TRY IT
Only the lines from the beginning of the data below through the line containing "Task: Open Create Combination Gates" belong in the response, each copied exactly.

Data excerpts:
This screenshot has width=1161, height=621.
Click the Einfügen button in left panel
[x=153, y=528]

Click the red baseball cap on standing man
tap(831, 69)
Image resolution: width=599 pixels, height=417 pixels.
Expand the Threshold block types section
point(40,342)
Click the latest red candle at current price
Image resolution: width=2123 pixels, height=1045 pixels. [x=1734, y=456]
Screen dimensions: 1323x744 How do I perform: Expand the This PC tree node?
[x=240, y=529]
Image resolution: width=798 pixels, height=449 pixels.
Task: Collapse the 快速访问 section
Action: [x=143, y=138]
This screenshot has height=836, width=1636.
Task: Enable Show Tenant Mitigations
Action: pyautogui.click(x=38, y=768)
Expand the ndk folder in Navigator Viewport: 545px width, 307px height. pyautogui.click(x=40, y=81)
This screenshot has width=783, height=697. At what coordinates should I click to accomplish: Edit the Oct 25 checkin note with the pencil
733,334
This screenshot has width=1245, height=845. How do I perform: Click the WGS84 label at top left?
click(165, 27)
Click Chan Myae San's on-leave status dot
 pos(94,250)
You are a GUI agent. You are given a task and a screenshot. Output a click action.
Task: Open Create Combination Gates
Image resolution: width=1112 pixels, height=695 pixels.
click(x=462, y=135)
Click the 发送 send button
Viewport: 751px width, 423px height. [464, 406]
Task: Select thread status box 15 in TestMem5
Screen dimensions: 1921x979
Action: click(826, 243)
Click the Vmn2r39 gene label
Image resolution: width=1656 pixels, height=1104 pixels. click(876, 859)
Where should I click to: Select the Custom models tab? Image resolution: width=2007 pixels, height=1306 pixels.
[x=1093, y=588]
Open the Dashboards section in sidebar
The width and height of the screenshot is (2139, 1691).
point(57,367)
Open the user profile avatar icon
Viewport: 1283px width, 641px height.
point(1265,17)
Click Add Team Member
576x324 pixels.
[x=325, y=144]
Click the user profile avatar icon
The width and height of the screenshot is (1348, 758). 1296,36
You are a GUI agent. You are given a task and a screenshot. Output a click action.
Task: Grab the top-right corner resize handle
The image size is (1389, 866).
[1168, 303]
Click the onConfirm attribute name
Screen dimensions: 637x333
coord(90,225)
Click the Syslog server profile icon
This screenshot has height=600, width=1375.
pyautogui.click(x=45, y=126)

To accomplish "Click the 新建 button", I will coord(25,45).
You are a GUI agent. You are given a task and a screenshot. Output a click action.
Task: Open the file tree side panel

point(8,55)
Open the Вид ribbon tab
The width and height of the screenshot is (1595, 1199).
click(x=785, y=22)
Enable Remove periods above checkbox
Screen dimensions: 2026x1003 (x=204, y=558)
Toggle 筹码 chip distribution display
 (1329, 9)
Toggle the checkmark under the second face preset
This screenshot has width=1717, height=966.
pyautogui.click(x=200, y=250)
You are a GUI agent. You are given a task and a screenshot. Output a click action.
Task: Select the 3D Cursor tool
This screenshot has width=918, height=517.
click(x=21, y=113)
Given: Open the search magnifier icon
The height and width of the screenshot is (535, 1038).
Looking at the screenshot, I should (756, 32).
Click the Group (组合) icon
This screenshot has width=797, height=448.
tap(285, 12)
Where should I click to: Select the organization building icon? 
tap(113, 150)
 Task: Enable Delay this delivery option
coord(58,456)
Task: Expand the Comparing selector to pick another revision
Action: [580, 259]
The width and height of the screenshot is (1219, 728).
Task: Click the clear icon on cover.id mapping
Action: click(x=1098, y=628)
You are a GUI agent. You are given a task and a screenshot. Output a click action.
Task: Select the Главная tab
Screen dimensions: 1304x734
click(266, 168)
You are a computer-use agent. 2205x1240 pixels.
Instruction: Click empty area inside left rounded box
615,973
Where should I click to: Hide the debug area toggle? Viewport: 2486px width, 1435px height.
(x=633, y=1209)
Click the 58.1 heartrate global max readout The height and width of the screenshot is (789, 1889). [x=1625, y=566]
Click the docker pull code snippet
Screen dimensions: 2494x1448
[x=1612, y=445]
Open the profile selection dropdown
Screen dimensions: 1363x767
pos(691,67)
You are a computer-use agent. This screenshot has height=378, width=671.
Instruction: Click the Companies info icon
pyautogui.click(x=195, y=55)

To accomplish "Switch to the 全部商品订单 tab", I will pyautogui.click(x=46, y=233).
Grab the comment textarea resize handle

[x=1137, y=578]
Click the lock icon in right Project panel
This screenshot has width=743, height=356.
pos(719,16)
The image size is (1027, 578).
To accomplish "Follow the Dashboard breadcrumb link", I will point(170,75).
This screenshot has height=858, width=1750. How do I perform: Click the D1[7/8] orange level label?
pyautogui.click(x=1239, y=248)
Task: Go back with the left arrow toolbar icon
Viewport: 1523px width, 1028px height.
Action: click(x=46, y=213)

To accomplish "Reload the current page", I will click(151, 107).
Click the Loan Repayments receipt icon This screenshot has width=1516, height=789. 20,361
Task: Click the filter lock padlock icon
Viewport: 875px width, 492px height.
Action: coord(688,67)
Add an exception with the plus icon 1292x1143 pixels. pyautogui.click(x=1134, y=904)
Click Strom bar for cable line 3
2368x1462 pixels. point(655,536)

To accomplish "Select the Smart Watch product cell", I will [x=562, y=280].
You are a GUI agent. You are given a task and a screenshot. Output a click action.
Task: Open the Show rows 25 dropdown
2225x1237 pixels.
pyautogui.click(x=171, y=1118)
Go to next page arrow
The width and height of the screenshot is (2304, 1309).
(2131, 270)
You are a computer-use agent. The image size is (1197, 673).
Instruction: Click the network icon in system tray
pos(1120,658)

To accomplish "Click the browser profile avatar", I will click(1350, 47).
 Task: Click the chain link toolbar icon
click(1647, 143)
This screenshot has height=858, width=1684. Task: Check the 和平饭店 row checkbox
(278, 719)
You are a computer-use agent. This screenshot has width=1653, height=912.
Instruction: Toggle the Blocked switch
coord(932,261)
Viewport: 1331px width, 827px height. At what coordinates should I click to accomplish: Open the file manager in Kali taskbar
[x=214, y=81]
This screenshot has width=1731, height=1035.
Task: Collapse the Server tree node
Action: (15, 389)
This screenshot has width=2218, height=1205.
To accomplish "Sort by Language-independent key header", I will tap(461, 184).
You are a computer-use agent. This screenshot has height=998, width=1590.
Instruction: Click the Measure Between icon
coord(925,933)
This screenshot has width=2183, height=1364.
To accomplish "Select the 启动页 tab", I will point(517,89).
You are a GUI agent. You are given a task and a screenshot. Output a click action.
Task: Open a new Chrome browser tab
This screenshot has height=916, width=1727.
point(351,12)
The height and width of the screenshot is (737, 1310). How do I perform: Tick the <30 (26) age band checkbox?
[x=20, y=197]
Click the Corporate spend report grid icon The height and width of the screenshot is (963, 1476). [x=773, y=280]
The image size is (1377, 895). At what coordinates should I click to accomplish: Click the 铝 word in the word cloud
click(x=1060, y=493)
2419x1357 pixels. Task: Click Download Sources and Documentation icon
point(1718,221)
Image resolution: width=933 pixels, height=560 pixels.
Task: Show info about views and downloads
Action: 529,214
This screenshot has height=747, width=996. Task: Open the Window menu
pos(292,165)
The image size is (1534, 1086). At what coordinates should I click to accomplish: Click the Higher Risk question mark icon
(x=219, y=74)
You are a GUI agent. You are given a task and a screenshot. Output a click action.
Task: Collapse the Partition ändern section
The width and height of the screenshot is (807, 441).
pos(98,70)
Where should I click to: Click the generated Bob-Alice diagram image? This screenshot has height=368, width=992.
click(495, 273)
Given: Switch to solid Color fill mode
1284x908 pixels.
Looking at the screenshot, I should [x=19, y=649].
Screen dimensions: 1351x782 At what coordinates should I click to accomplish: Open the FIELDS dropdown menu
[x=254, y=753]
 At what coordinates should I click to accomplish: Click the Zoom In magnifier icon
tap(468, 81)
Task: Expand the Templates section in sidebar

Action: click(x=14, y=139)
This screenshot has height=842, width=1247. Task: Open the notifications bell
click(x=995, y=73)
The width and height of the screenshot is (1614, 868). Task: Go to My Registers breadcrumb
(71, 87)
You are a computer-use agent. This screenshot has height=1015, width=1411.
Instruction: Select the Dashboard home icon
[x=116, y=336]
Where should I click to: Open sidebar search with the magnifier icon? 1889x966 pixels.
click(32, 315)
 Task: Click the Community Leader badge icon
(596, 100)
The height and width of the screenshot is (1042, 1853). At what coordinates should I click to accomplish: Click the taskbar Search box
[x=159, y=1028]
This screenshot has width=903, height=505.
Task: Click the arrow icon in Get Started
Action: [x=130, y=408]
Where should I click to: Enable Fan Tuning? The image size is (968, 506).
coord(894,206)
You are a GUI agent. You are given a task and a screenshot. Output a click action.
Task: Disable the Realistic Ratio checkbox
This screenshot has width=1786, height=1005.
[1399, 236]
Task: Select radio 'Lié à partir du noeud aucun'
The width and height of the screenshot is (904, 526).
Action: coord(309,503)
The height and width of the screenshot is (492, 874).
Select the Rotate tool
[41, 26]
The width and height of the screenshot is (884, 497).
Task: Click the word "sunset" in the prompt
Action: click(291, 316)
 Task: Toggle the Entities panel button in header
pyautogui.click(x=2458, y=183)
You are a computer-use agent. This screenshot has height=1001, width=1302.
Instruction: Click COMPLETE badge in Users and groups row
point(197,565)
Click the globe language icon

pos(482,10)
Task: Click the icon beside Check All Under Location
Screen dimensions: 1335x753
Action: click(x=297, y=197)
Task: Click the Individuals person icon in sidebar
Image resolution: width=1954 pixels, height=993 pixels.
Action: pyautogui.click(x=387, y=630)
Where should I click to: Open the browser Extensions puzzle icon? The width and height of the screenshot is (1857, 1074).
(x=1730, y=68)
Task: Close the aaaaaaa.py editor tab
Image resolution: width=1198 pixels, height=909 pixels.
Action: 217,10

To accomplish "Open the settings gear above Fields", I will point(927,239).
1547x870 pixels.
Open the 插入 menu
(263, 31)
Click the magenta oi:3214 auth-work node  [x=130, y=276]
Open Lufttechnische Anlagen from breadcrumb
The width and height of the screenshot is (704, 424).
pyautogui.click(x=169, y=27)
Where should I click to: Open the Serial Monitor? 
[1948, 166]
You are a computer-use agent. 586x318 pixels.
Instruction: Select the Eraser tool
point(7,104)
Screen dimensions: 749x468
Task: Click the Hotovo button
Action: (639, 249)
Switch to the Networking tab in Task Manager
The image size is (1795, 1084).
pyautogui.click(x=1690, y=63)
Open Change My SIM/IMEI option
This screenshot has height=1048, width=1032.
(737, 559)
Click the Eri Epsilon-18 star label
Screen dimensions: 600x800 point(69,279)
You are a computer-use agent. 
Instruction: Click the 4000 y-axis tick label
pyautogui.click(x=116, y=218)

ANSWER FOR THE TASK
This screenshot has width=1161, height=621.
Click the Einfügen button in left panel
[x=153, y=528]

Click the red baseball cap on standing man
tap(831, 69)
Image resolution: width=599 pixels, height=417 pixels.
Expand the Threshold block types section
point(40,342)
Click the latest red candle at current price
Image resolution: width=2123 pixels, height=1045 pixels. [x=1734, y=456]
Screen dimensions: 1323x744 How do I perform: Expand the This PC tree node?
[x=240, y=529]
Image resolution: width=798 pixels, height=449 pixels.
Task: Collapse the 快速访问 section
Action: [x=143, y=138]
This screenshot has height=836, width=1636.
Task: Enable Show Tenant Mitigations
Action: pyautogui.click(x=38, y=768)
Expand the ndk folder in Navigator Viewport: 545px width, 307px height. pyautogui.click(x=40, y=81)
This screenshot has width=783, height=697. At what coordinates should I click to accomplish: Edit the Oct 25 checkin note with the pencil
733,334
This screenshot has width=1245, height=845. How do I perform: Click the WGS84 label at top left?
click(165, 27)
Click Chan Myae San's on-leave status dot
 pos(94,250)
You are a GUI agent. You are given a task and a screenshot. Output a click action.
Task: Open Create Combination Gates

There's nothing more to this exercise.